Waterstones gets into bed with the enemy

The announcement comes less than a year after managing director James Daunt called the online retailer "a ruthless money-making devil".

But then Daunt may just have realised that the "money-making" part is what was missing from Waterstones - a pretty crucial bit. So this could be a case of the high street chain realising that they'll never be able to compete with the online giant. Why not, then, just join up with them and hope some of the magic will rub off on them? If you can't beat 'em, join 'em.

The agreement will see Waterstones selling the full range of Amazon Kindle e-readers and other digital offerings. It's all part of a major makeover for the retail chain, which will also include the installation of Wi-Fi zones, allowing customers to browse "real" books before downloading to their Kindle. Obviously they will also benefit from the expert advice that's already available in-store.

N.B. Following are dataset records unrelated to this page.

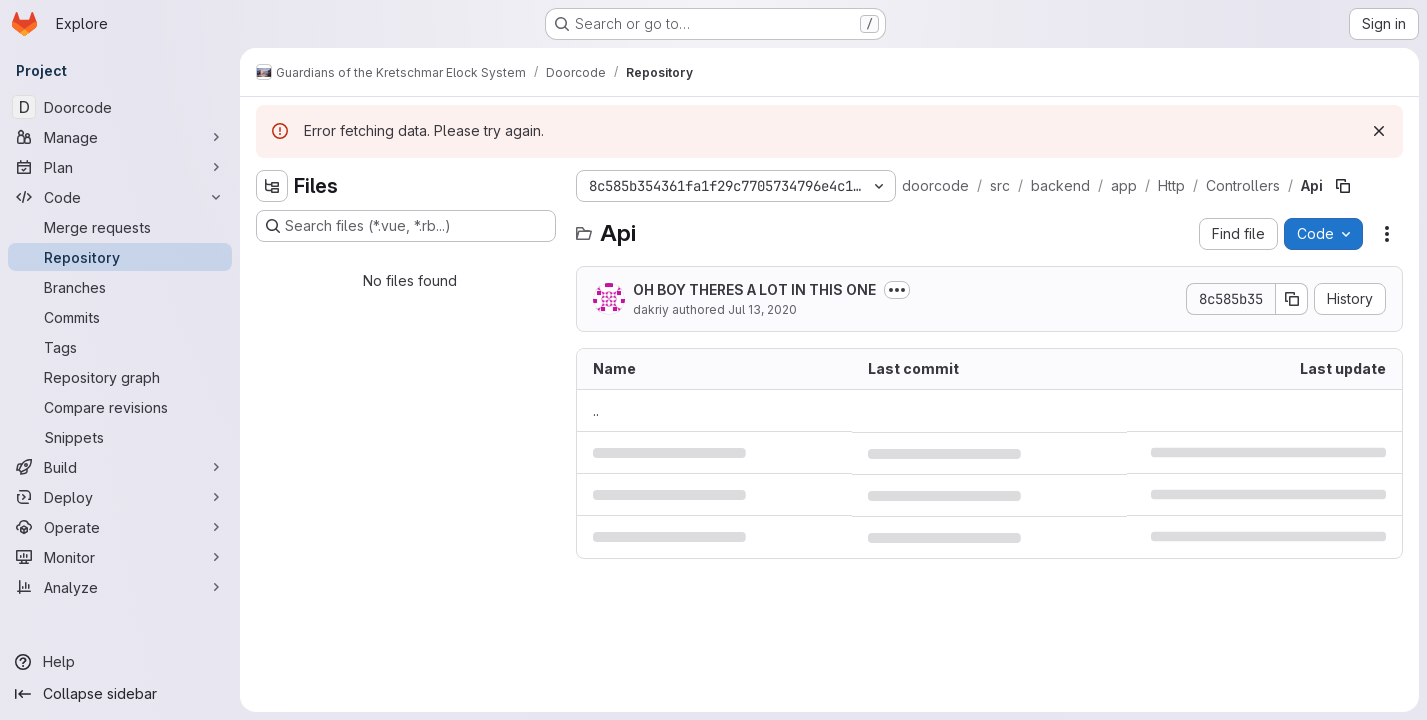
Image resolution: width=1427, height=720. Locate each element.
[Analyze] (120, 587)
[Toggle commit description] (897, 290)
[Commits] (120, 317)
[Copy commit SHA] (1292, 299)
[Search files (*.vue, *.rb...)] (406, 226)
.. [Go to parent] (596, 410)
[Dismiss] (1379, 131)
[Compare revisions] (120, 407)
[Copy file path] (1343, 186)
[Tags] (120, 347)
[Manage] (120, 137)
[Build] (120, 467)
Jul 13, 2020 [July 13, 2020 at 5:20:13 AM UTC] (762, 309)
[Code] (120, 197)
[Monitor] (120, 557)
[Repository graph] (120, 377)
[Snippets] (120, 437)
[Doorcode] (120, 107)
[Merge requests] (120, 227)
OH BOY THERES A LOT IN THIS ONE (754, 289)
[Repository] (120, 257)
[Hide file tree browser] (272, 186)
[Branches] (120, 287)
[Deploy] (120, 497)
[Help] (120, 662)
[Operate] (120, 527)
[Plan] (120, 167)
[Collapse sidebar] (120, 694)
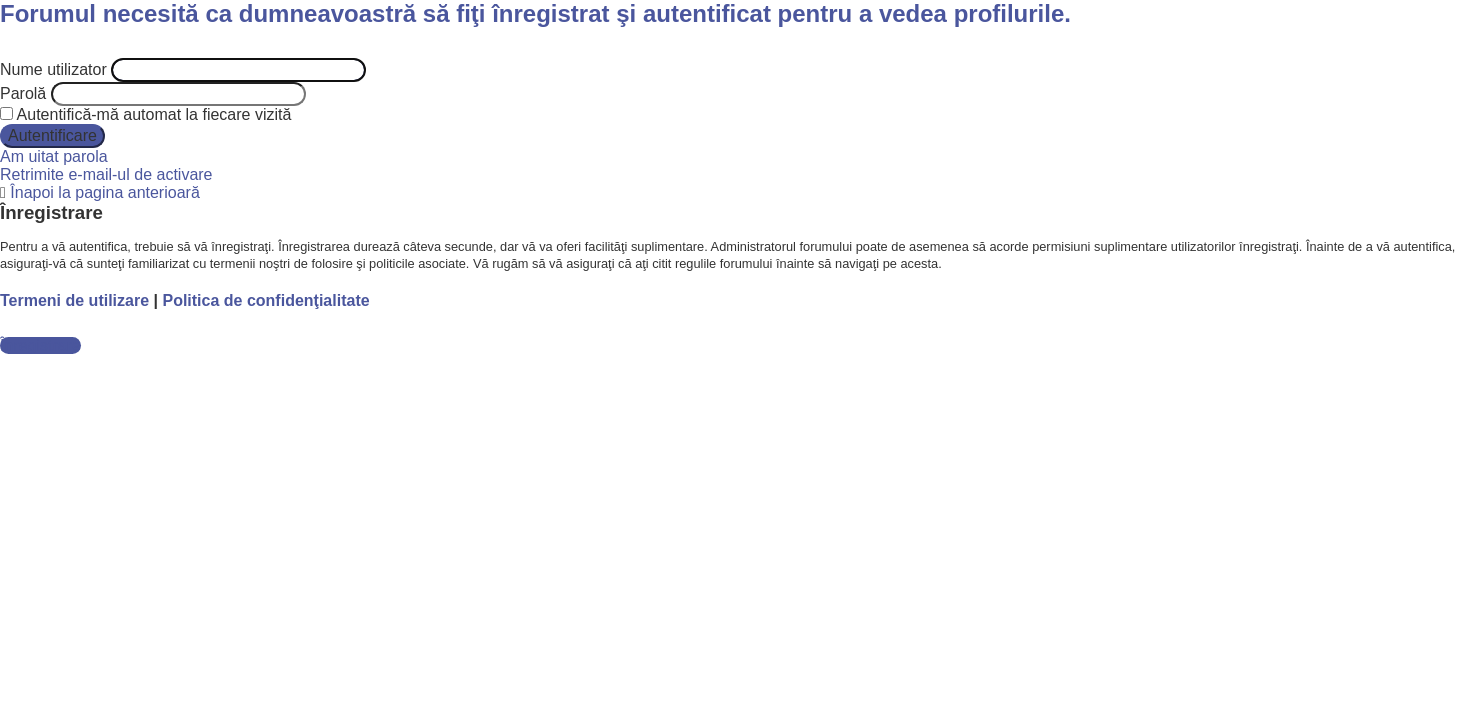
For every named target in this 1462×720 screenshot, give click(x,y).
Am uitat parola (54, 156)
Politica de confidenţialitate (265, 300)
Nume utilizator (53, 69)
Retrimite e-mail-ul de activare (106, 174)
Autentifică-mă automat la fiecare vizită (145, 114)
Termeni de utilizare (74, 300)
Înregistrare (40, 345)
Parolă (23, 93)
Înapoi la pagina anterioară (104, 192)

In a video posted on YouTube Daunt explained the move by saying, "We needed to solve the digital question". He believes combining the popular digital readers with an old-fashioned browsing experience could win customers over.

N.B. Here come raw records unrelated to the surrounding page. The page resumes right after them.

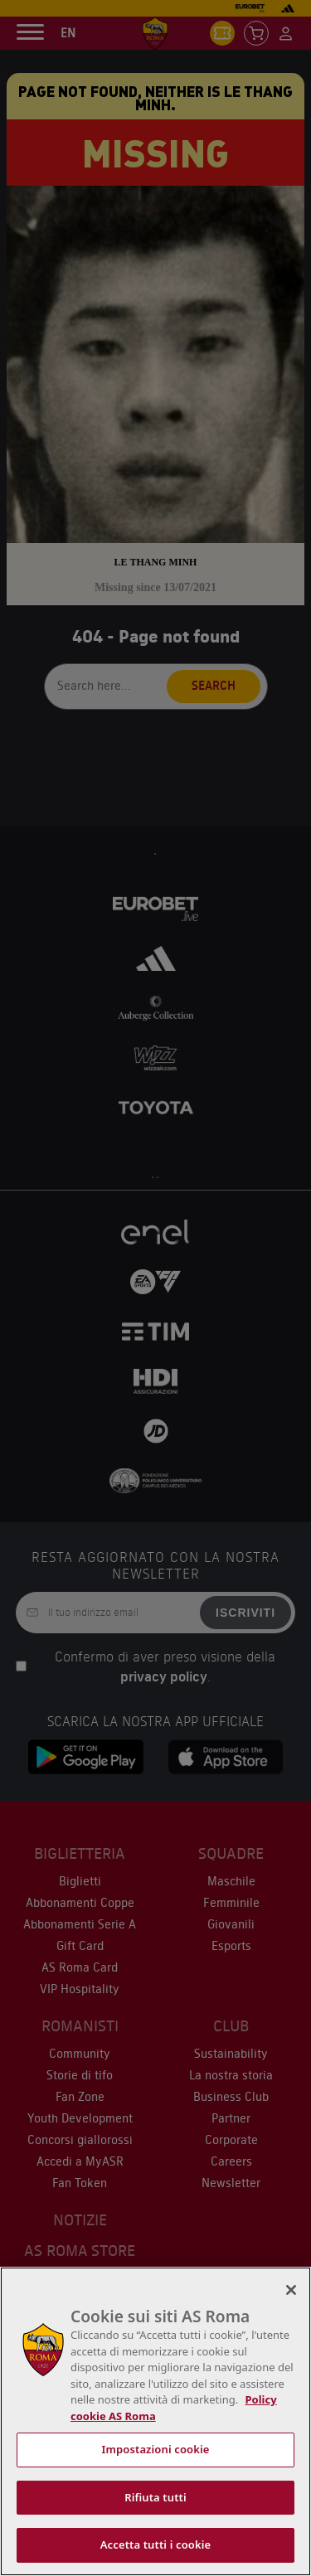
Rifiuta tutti (155, 2497)
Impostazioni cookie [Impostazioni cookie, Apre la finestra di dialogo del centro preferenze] (155, 2449)
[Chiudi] (291, 2290)
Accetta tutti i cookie (155, 2544)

Up until recently old school retailer Waterstones had plans to develop their own readers; they even announced last year that they were planning to release an own brand digital reader this year. At one stage they were in talks with US chain Barnes and Noble about bringing its Nook reader to the UK. For whatever reason they decided to plump for this option instead.

The partnership will be formally launched in the Autumn and it is unknown what kind of commercial terms are in place for the deal.

While the move appears a capitulation on the part of Waterstones, at the heart of this agreement sits the notion of giving your customers what they want and it is clear that readers have fully embraced the convenience of the Kindle. Any retailer with a bit of sense should at least give the customer a choice.

Whether customers actually want this experience, remains to be seen but for now this looks like Waterstones could have made a shrewd move for the sake of their customers - and for the sake of its own future.